WHAT THE TASK REQUIRES
Can you copy the entries word for word, starting at the line that contains "The width and height of the screenshot is (960, 720)." and continuing through the final line of the entries?

STORED DATA

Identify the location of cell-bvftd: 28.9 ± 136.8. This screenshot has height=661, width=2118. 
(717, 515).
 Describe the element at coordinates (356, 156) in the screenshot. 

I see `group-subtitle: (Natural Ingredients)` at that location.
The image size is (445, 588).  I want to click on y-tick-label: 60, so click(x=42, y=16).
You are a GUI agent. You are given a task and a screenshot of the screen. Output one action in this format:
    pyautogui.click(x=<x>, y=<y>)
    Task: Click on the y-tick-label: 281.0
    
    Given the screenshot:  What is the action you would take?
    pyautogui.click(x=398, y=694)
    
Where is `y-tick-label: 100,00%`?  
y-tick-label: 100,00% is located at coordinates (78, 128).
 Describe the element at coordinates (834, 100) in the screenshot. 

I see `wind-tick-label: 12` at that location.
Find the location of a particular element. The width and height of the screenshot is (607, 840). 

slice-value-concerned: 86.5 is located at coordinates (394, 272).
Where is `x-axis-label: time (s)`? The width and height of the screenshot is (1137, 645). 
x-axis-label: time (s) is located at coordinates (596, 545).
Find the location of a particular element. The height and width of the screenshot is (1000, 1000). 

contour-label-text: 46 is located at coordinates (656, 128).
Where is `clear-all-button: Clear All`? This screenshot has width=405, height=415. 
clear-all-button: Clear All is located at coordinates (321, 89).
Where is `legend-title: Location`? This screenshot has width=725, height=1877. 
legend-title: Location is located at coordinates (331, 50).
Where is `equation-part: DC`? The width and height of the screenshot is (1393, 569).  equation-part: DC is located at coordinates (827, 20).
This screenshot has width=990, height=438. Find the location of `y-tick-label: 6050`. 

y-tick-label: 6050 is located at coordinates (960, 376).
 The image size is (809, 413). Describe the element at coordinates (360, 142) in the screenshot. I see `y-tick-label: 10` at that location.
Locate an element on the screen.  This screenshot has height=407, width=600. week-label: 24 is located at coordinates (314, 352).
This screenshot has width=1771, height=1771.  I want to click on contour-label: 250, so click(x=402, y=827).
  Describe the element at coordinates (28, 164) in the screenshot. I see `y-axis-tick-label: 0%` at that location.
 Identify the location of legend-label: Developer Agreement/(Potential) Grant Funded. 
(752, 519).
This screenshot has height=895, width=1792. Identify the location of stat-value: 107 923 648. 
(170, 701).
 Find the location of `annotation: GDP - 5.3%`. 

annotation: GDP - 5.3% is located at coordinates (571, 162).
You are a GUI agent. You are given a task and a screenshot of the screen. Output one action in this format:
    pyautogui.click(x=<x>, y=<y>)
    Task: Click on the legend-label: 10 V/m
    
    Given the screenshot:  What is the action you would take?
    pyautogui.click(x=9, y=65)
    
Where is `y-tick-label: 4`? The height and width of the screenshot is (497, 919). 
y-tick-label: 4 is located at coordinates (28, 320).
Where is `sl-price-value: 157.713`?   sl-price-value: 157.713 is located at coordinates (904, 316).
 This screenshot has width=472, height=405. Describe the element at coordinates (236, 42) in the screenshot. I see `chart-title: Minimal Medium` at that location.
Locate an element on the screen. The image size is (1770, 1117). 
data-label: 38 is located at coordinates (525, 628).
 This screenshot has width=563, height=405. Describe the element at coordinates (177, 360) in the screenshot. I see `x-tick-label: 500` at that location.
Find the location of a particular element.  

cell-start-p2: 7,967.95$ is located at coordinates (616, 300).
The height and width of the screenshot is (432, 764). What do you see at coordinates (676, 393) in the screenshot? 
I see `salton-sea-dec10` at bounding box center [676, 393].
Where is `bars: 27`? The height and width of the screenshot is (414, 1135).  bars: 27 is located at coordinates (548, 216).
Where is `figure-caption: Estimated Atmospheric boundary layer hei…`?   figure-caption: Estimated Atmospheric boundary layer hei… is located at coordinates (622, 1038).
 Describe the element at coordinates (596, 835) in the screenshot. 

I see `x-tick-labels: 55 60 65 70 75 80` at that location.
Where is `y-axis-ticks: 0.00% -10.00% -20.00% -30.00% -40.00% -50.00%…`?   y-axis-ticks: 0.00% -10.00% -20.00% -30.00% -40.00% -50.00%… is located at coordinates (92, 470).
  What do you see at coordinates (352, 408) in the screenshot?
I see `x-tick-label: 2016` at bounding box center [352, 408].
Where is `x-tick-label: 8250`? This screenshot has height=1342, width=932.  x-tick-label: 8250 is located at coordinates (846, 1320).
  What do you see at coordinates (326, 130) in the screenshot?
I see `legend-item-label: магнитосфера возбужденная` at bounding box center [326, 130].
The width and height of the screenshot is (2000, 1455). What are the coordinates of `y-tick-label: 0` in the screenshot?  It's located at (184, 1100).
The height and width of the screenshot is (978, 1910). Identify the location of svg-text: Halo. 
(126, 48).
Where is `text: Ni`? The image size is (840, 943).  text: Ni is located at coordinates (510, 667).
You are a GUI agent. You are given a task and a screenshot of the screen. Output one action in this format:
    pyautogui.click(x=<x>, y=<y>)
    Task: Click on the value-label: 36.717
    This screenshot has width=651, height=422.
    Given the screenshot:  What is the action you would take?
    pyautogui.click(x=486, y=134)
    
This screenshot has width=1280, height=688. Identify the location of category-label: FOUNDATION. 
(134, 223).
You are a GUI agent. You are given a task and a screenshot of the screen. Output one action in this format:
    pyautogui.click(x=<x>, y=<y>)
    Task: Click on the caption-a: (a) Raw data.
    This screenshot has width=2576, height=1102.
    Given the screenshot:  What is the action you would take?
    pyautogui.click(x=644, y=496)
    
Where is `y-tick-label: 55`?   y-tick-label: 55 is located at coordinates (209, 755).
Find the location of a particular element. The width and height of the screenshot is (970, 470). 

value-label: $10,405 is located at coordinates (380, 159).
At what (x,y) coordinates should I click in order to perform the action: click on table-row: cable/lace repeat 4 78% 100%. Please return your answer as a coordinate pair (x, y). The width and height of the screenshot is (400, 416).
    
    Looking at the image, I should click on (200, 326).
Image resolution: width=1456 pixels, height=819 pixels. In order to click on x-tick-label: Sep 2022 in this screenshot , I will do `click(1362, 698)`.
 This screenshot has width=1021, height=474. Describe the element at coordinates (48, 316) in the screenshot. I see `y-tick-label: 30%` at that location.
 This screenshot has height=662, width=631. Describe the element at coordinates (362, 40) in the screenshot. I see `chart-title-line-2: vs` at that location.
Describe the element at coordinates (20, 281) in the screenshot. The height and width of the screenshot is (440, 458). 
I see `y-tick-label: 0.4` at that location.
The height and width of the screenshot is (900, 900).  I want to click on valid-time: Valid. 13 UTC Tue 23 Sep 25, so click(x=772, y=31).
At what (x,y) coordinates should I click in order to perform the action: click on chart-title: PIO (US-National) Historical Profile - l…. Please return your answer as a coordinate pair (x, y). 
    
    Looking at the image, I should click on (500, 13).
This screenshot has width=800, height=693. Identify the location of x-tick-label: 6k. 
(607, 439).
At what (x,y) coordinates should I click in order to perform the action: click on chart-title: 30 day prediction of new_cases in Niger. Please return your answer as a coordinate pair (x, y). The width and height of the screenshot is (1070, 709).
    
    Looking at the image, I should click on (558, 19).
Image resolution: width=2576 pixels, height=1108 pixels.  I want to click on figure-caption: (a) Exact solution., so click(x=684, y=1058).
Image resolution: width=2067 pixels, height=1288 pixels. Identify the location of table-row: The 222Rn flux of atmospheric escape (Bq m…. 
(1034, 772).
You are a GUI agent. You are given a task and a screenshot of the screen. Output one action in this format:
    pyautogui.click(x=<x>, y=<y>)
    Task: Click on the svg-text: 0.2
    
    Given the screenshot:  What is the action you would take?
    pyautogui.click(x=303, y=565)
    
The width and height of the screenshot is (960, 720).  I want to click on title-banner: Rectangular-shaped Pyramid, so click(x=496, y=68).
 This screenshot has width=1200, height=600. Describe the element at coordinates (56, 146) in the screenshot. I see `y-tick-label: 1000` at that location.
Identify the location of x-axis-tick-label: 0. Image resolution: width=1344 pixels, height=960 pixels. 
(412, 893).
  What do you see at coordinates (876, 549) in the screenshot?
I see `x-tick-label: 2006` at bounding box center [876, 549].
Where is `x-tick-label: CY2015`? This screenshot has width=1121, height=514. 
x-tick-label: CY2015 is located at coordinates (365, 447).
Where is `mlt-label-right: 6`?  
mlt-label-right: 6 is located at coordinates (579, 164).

WORKED SOLUTION
The width and height of the screenshot is (960, 720).  I want to click on title-banner: Rectangular-shaped Pyramid, so click(x=496, y=68).
 This screenshot has width=1200, height=600. Describe the element at coordinates (56, 146) in the screenshot. I see `y-tick-label: 1000` at that location.
Identify the location of x-axis-tick-label: 0. Image resolution: width=1344 pixels, height=960 pixels. 
(412, 893).
  What do you see at coordinates (876, 549) in the screenshot?
I see `x-tick-label: 2006` at bounding box center [876, 549].
Where is `x-tick-label: CY2015`? This screenshot has width=1121, height=514. 
x-tick-label: CY2015 is located at coordinates (365, 447).
Where is `mlt-label-right: 6`?  
mlt-label-right: 6 is located at coordinates (579, 164).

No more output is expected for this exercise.